(Saved entries)
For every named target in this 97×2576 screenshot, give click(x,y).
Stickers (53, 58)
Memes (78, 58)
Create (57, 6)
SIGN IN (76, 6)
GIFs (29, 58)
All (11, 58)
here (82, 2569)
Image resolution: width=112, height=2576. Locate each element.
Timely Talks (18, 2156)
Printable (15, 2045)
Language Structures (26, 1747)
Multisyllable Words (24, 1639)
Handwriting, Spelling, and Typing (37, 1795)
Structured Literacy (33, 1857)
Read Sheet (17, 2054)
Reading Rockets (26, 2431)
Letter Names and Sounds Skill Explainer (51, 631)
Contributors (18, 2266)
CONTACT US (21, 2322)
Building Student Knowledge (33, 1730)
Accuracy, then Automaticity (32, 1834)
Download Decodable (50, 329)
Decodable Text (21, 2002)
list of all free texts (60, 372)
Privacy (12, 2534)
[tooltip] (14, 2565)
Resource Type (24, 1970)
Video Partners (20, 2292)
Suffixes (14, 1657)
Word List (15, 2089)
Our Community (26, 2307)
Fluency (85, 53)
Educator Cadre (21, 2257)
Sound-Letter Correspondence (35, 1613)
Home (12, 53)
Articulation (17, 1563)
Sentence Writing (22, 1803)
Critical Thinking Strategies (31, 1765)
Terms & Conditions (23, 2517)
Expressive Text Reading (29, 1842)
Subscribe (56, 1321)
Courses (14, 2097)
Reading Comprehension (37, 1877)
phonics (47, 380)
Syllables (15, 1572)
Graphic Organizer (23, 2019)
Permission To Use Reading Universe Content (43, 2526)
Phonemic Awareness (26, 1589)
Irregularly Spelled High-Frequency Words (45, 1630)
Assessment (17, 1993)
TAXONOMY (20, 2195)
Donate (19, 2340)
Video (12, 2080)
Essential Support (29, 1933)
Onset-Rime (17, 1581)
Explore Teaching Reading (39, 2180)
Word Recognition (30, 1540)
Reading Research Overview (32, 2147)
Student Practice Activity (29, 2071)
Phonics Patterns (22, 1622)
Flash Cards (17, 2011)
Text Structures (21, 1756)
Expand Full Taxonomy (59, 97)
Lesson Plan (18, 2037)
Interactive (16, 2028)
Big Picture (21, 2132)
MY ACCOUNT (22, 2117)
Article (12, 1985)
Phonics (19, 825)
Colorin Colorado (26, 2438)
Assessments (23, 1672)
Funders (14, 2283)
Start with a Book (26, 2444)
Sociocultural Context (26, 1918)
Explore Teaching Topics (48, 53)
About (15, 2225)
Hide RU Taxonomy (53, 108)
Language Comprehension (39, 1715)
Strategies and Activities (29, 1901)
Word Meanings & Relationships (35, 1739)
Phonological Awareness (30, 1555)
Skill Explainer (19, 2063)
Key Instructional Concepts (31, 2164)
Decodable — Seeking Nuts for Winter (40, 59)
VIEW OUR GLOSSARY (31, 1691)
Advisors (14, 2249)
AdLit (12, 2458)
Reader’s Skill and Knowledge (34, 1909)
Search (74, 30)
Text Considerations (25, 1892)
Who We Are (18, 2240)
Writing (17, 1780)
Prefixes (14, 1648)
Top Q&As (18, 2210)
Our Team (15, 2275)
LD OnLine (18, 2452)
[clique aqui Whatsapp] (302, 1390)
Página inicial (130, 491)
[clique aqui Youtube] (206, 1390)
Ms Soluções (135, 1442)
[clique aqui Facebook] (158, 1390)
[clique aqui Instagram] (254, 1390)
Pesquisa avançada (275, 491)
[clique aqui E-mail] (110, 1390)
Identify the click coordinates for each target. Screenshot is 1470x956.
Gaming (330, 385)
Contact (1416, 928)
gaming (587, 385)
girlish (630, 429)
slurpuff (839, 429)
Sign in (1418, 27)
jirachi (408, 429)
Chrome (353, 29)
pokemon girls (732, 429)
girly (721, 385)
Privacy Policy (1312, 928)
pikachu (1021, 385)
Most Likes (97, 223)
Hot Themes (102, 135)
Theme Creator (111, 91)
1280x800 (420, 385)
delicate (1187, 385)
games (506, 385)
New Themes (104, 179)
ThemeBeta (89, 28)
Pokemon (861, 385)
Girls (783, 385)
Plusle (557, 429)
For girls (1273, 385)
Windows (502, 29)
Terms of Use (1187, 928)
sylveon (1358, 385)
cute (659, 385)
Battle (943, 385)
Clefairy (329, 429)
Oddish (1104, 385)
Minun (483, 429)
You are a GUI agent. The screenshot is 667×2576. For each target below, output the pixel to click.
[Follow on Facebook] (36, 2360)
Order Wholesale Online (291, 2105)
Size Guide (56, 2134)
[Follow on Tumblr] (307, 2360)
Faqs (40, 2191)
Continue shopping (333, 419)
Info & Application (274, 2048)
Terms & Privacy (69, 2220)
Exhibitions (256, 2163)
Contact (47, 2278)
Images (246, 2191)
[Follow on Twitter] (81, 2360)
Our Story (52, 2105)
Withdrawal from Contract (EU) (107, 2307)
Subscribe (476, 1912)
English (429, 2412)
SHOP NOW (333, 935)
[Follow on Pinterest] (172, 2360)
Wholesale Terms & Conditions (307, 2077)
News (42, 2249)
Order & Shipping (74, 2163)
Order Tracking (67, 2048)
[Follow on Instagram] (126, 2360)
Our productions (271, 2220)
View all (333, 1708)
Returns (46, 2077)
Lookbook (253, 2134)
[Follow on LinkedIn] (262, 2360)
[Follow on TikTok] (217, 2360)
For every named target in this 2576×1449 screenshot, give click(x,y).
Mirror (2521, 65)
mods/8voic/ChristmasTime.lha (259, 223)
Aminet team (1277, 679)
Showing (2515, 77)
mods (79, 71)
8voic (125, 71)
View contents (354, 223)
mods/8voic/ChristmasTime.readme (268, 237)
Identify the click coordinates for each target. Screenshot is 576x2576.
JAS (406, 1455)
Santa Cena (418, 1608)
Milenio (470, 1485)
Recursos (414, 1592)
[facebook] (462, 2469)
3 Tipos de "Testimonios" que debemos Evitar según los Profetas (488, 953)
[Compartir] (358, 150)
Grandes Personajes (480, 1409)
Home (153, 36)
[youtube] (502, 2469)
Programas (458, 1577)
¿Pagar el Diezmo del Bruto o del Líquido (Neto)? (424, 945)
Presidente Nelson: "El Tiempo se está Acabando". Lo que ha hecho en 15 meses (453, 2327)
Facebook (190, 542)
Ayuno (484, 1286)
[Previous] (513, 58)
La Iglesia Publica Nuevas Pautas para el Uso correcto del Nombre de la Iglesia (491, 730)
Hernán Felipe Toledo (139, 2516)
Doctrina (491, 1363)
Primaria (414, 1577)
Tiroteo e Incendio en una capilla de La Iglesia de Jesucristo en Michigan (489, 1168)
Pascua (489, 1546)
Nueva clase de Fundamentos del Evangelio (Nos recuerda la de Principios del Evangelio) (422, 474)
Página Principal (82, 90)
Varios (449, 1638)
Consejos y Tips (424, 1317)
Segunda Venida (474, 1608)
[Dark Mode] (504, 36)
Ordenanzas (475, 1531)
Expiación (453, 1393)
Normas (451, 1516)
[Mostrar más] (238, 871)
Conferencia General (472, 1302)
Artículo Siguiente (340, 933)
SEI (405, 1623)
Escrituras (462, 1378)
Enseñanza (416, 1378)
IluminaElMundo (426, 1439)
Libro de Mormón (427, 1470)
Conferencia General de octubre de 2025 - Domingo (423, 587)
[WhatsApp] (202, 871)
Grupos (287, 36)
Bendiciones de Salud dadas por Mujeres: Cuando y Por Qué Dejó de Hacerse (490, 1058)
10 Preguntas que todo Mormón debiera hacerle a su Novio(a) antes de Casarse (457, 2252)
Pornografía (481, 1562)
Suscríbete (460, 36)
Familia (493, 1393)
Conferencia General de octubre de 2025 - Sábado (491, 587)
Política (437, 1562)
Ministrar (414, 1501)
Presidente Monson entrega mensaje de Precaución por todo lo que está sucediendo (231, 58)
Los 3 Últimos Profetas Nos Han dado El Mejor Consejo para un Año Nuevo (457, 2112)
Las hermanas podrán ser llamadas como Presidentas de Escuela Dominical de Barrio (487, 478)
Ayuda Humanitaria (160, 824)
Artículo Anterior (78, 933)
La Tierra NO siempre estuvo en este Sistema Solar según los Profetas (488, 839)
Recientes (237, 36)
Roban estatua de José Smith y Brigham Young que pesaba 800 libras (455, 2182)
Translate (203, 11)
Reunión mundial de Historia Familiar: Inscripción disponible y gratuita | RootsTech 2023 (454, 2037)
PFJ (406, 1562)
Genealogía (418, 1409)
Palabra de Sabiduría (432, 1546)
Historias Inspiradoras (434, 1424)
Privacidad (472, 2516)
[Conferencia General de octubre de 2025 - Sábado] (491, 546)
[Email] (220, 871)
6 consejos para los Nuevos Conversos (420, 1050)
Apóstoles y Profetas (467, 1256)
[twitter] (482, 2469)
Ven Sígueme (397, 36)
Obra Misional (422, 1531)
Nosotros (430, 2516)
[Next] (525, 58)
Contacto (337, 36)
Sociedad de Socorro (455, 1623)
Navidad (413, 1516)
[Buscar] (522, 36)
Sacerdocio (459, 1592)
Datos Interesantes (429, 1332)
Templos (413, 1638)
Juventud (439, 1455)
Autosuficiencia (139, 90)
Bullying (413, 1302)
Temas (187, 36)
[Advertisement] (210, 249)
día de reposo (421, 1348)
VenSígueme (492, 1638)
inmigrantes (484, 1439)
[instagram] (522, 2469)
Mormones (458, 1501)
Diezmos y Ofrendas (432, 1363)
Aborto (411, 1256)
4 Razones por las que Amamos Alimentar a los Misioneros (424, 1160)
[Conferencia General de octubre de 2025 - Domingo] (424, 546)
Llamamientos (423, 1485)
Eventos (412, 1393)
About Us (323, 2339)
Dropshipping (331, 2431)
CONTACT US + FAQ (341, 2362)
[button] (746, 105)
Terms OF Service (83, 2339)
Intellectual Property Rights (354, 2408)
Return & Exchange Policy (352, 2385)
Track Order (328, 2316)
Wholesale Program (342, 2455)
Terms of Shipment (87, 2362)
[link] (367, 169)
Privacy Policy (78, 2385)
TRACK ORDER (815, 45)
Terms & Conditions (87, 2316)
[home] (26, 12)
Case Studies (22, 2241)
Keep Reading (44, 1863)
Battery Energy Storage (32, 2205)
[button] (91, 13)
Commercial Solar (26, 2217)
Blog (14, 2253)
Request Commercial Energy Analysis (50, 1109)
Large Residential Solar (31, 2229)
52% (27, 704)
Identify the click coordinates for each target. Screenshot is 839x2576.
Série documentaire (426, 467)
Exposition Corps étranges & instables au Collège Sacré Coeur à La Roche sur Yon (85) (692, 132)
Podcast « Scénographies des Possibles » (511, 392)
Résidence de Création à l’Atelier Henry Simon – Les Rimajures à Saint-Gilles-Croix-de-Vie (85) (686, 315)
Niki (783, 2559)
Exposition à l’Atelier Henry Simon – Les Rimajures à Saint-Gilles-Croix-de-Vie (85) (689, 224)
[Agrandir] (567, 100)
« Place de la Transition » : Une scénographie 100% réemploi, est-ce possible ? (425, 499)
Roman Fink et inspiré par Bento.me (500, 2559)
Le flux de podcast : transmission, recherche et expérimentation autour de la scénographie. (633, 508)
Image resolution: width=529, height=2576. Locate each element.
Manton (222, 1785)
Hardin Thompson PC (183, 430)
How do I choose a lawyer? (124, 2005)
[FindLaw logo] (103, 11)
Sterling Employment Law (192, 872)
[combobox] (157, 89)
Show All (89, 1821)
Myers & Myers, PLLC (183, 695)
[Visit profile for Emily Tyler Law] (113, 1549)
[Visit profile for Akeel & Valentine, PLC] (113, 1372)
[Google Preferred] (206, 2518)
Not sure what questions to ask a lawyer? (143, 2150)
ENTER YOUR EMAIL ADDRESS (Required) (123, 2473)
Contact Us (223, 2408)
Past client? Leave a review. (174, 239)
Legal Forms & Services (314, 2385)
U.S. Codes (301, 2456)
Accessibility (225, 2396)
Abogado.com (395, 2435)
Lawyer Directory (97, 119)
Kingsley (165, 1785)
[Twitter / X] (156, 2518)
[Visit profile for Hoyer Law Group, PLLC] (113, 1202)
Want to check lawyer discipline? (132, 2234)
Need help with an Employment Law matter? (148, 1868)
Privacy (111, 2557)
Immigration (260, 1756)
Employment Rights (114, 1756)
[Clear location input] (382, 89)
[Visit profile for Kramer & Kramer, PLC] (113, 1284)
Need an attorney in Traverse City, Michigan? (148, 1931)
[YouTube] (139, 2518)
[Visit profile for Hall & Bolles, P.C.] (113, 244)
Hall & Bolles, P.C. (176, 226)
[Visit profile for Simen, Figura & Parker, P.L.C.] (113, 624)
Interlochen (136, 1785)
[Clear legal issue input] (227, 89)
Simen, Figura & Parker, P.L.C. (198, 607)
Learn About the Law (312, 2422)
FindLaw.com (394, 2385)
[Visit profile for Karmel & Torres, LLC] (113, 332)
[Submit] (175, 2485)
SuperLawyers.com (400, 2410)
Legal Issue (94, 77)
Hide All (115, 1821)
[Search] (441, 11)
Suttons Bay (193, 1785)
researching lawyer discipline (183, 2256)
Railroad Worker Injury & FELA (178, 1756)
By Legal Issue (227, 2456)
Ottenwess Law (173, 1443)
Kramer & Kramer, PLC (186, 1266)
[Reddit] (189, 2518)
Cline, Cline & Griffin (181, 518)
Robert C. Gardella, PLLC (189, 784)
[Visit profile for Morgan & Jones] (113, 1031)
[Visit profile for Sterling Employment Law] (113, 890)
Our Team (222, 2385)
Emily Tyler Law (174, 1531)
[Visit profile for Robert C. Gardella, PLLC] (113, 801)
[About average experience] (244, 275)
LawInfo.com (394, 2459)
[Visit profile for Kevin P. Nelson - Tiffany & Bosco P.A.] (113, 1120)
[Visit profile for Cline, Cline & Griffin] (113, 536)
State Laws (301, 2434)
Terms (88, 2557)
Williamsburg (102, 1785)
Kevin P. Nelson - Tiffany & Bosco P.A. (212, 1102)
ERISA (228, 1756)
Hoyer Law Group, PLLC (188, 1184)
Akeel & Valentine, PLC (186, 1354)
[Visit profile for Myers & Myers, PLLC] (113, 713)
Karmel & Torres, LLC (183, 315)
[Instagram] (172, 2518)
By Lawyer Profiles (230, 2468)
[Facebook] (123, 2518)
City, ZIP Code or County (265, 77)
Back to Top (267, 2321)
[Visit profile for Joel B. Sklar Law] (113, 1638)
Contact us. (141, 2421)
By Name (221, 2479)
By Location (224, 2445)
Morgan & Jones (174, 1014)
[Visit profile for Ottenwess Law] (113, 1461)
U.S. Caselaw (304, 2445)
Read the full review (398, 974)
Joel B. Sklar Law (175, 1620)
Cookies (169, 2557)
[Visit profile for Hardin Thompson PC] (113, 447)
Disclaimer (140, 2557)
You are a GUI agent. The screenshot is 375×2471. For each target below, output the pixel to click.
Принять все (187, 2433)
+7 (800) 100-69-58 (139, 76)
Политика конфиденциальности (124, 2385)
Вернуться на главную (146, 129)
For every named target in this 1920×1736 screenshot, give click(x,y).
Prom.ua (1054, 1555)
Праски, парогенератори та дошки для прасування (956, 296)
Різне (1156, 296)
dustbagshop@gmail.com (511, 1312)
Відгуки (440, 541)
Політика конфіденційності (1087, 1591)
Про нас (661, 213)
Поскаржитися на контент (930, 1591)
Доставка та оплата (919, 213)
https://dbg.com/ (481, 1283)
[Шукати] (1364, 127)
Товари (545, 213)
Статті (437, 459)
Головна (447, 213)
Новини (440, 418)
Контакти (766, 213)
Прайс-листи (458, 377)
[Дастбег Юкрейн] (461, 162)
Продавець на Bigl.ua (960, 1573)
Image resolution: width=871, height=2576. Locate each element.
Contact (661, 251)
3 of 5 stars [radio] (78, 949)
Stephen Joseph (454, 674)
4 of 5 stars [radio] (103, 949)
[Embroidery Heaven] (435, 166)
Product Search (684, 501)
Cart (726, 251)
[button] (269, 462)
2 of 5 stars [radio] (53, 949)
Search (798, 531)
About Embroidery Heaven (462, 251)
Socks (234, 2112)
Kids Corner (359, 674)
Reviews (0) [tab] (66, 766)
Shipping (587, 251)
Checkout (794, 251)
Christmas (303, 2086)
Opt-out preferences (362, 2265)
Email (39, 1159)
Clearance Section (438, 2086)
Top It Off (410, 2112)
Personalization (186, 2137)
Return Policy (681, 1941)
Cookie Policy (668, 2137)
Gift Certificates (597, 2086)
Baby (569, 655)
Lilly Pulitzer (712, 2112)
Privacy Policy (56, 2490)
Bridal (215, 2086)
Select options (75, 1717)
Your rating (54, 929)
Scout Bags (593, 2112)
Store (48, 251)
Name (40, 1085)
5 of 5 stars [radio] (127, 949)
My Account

# Task objective
Set down, exactly as they appear above, all lines from the one that has "Dropshipping (331, 2431)" down to the one that has "Privacy Policy (78, 2385)", including those two and no others.

# Finished task
Dropshipping (331, 2431)
CONTACT US + FAQ (341, 2362)
[button] (746, 105)
Terms OF Service (83, 2339)
Intellectual Property Rights (354, 2408)
Return & Exchange Policy (352, 2385)
Track Order (328, 2316)
Wholesale Program (342, 2455)
Terms of Shipment (87, 2362)
[link] (367, 169)
Privacy Policy (78, 2385)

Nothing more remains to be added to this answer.